No podcast, o compositor Vinicius Poeta apresenta o termo "mariliônica" para definir músicas com tensão, mistério e emoção à flor da pele — exatamente como as que Marília compunha. Já a cantora Luiza Martins diz que, depois de Marília, o mercado inteiro ficou "emariliado".
João Gustavo com a irmã, Marília Mendonça — Foto: Reprodução/Instagram
Musicalmente, canções misturavam acordes maiores e menores, criando atmosferas densas e emocionais, como em Infiel. O músico Gustavo Vaz explica que ela usava um recurso raro no sertanejo: acordes de empréstimo modal — que surpreendem o ouvido e ampliam o impacto da letra.
A genialidade de Marília estava ainda em sua capacidade de síntese: transformar histórias complexas em letras simples, mas nunca superficiais. "Cuida Bem Dela", gravada por Henrique & Juliano em 2014, ainda hoje é considerada uma das obras-primas da artista. A letra mostra uma amante pedindo desculpas à esposa do homem que amou — um enredo forte em poucos versos, contado com clareza e sem julgamentos.
Mesmo antes de cantar profissionalmente, Marília já era uma estrela nos bastidores. “O povo brigava pelas músicas dela”, conta Vinicius. Em 2015, aos 19 anos, veio o aval de Wander para gravar seu primeiro DVD. Quando questionada sobre que tipo de música queria cantar, Marília foi direta: “Sou brega. Quero gravar brega.”
Para isso, buscou parcerias no Nordeste, onde o gênero era mais forte. Por isso, foi atrás de Vine Show e Vinicius Poeta. Em clima de imersão criativa, nasceram músicas como "Hoje Somos Só Metade", composta enquanto dormia, e "4 e 15", que começou como 4:20, mas teve o título alterado para não virar piada com o termo usado por usuários de maconha.

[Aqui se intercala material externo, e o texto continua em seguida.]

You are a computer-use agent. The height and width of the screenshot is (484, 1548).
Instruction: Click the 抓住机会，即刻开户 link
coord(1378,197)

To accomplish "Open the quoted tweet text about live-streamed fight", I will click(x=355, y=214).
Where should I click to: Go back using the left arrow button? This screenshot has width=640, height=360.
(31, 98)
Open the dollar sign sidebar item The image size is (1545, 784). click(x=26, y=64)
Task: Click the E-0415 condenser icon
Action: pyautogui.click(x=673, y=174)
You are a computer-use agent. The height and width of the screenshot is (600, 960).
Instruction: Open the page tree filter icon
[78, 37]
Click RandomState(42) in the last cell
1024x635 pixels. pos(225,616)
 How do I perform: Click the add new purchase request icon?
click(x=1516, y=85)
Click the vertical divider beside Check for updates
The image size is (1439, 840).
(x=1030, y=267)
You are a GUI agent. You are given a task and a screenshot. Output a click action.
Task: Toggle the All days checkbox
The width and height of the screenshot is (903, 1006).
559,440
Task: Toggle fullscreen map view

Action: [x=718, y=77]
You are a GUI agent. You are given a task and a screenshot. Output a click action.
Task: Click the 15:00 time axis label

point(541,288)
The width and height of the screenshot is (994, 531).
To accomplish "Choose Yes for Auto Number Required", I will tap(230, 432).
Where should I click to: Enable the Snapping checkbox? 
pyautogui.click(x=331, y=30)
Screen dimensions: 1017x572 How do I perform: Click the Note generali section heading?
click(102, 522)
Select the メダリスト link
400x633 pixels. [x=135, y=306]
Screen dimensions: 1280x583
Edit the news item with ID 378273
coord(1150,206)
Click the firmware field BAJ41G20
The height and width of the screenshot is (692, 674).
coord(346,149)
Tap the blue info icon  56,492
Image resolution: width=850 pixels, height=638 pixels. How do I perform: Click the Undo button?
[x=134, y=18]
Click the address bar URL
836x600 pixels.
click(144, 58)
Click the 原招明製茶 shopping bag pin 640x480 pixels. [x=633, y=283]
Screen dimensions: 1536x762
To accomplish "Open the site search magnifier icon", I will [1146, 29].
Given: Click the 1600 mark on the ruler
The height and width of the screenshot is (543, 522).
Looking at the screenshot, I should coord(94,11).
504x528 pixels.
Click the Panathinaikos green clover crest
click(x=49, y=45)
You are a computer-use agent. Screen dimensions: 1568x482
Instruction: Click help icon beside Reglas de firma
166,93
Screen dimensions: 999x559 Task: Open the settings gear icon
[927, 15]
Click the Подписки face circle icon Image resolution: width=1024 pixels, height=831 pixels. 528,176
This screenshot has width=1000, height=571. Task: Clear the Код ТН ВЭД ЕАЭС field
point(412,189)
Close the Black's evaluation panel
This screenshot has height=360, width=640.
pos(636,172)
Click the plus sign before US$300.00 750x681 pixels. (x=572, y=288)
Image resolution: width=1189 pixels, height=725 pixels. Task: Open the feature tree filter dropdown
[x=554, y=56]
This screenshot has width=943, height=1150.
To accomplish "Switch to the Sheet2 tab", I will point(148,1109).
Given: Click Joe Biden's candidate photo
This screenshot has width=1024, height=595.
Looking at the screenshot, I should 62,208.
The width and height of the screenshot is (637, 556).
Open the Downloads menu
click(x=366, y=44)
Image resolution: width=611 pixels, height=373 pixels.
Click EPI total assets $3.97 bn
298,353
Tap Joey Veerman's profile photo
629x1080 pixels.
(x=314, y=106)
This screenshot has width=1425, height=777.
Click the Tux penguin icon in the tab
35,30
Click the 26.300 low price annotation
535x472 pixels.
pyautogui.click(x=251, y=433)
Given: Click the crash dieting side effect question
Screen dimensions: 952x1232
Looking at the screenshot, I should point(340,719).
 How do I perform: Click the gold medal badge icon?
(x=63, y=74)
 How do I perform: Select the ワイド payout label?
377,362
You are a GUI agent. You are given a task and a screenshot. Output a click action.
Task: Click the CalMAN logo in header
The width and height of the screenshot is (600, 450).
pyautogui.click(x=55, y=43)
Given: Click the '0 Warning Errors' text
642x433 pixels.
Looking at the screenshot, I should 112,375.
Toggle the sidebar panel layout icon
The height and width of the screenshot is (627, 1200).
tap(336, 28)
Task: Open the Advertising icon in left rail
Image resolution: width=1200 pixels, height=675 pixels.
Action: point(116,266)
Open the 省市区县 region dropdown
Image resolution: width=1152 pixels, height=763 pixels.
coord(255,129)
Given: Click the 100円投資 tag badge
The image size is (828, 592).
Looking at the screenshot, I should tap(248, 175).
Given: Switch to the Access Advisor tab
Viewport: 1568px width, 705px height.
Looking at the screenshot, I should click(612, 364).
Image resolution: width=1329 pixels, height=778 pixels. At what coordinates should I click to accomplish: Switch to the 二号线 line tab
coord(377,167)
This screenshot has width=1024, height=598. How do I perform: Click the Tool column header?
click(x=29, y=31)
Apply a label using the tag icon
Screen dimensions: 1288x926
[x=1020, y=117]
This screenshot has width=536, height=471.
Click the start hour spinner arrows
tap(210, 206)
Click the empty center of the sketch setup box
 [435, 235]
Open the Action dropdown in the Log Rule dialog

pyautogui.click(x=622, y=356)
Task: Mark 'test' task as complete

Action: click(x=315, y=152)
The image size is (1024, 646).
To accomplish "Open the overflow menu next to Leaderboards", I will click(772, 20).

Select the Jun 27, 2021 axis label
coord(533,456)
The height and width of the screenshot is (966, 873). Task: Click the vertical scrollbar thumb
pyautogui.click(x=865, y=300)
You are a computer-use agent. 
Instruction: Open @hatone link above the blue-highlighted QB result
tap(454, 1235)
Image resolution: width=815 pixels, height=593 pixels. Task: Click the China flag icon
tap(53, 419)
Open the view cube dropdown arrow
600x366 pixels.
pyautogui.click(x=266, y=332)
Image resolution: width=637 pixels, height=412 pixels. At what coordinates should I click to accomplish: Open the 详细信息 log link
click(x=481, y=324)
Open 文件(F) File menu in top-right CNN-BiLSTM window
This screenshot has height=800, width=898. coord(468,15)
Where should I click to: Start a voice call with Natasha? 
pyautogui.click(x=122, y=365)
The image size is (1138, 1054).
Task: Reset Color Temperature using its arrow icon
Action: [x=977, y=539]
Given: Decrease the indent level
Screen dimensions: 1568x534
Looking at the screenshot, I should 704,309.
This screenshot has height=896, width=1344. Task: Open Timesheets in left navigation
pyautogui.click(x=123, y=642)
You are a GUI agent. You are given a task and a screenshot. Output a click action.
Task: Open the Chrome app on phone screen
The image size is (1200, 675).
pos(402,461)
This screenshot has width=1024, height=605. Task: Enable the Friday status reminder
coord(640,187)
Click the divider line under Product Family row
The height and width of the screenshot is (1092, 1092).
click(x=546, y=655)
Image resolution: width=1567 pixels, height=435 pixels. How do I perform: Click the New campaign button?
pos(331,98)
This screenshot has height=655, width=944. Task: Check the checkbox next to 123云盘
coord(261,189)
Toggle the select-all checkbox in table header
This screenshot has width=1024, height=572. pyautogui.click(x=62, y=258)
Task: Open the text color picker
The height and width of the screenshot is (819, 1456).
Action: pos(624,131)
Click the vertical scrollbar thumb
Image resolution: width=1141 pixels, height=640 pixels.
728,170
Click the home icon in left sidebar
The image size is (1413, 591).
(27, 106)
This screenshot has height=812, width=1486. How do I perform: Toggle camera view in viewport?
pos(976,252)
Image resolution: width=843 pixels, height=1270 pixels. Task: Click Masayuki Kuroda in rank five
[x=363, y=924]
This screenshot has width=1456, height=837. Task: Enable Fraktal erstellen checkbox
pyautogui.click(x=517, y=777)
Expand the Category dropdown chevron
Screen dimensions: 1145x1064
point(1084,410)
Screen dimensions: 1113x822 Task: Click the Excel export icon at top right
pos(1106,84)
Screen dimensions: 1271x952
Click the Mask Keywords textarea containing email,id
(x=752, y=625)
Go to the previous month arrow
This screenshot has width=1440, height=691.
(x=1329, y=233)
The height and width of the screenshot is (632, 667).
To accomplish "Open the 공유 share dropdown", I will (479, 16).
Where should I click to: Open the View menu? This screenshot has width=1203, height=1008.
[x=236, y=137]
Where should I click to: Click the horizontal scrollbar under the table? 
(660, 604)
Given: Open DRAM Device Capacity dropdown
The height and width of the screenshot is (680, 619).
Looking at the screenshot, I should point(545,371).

Marília Mendonça no clipe de 'Infiel', seu primeiro grande sucesso, gravado no estúdio do produtor Pepato — Foto: Reprodução/YouTube
A gravação do primeiro DVD aconteceu no estúdio de Eduardo Pepato, em Mairinque (SP). O local, com um icônico lustre em forma de bateria, foi cenário do clipe de "Infiel", o primeiro grande sucesso com a voz de Marília. A música, complexa na letra e na melodia, nem era vista como aposta comercial na época. Mas acabou se tornando um hino, especialmente por trazer, pela primeira vez no sertanejo, uma mulher traída confrontando tanto o homem quanto a amante, sem vitimismo nem rodeios.
Em apenas três anos como cantora, Marília já era elogiada por gigantes da música brasileira. Em 2018, Gal Costa gravou Cuidando de Longe — composição de Marília que quase foi descartada — e a definiu como “a rock n roll da sofrência”.
A música era considerada complexa demais para ser um hit — mas virou um marco. E assim como em muitas outras que viriam depois, trazia uma narrativa feminina forte e direta. Compositora precoce, Marília colocou no papel e na melodia o que muitas mulheres queriam dizer — e ouvir. A música popular brasileira nunca mais foi a mesma depois da assinatura "mariliônica".